Successful
local convenience shopkeepers know that they are having to consistently raise
their standards as more shoppers abandon the out-of-town big box in favour of
buying a little locally and more frequently. But as standards rise and as Tesco
moves into every nook and cranny it can find, shopkeepers also know they have
to be outstanding at something.
Sourcing
local food suppliers is one route and if you are passionate about serving good
food as part of your mix then Food DIY by Tim Hayward is a book that deserves a
place on your desk. Do-it-yourself, Hayward advises in this attractive,
substantial and easy-to-read book.
While
Hayward’s target is the person who is rejecting “shop bought” food, I suspect
there is a substantial cross over with the customer base for some local shops.
Hayward promotes “getting your hands gloriously dirty” at a time when skills
like “baking, processing and curing are in danger of being lost forever.”
While
Hayward promotes grasping back food production from industry and the middleman,
his recipes are a starting point for experimentation.
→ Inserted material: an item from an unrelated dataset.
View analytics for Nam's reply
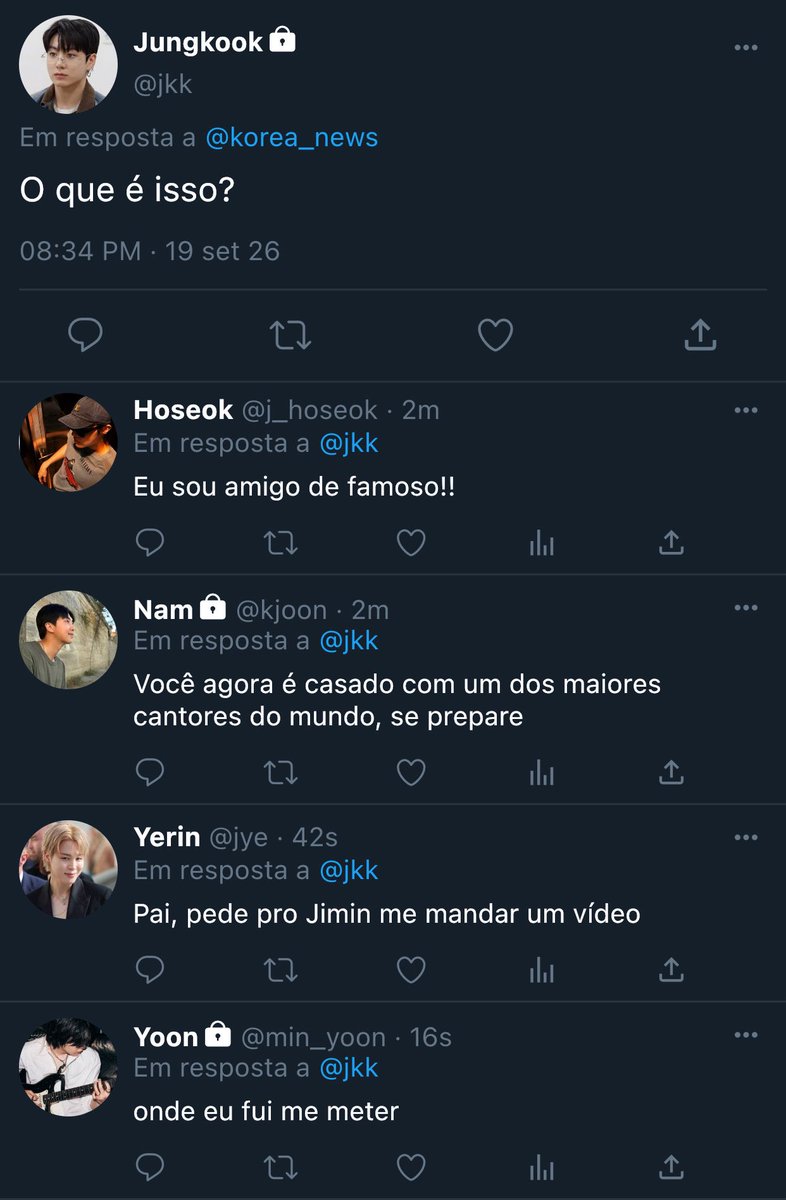The height and width of the screenshot is (1200, 786). click(541, 772)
Who knows where you will
end up, he says. There are artisan bakers, charcuteries, microbreweries and
cheesemongers all over the UK who could supply your shop. His book will give you
the know-how to know what to ask and what to value.
Hayward
and his wife Alison run a local cake shop in Cambridge called Fitzbillies.
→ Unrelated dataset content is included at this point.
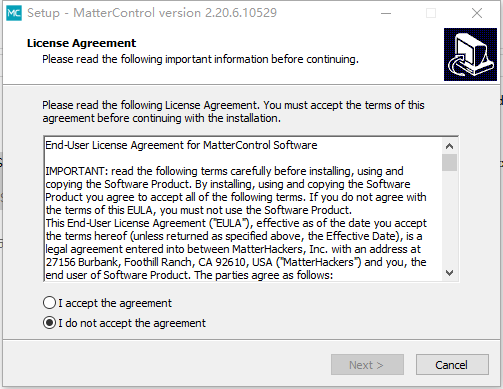The image size is (503, 389).
Task: Click the installer computer graphic
Action: (470, 54)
Opened in 1922, it went bust in 2011 but was reopened by the Haywards the same
year with a café and coffee counter alongside the original shop. He is also an
established food writer and this is his first book.
His
background is helpful. His advice across matters like pickling, drying, baking,
fermenting, pastry, preserving, outdoor cooking, takeaway, coffee, dairy and
cheese is practical and easy-to-follow. Well illustrated, this book will help
you with product selection and presentation. Remember you only need to flex 2%
to 4% of your SKUs to stand out from “me too” competitors.
How
good is his prose? Consider this: “There’s quite marvellous bacon to be had
from your local artisan butcher, from the deli or even at a pinch from the
supermarket. So nobody is suggesting that you cure your own bacon once a month
for the rest of your life. But just once is enough to make the connection. To
understand bacon, its history and its cultural significance in a far deeper way
that from the glib rubric on the back of the pack.”
He
continues later: “It’s empowering to understand how something works even if you
choose never to put that knowledge into action.”
Making
bacon, Hayward says, has been practised all over the world with salt pork
hanging drying in huts and yurts and even his “granny’s council house”. The
main difference between traditional salt pork and modern bacon? It is the
colour. “Cured pork is an unappetising grey and cooks up to a thrilling beige.
Modern bacon owes its healthy pink to sodium nitrate.”
Dry
cured bacon uses salt in high concentrations to draw the liquid out of the
meat. Wet cure is when the meant is fully immersed in salty brine. Easy cure is
“halfway between”. For many, proper bacon is smoked. Hayward is a fan of sodium
nitrate.
Food
DIY is a great source of knowledge. Never prick sausage skins, he explains.
Coffee roasting has seven stages. A vacuum pack machine liberates the DIY food
producer.
If you love food, this is a great book for your
business. It is also one that you will love to take home: my copy is on my
kitchen table!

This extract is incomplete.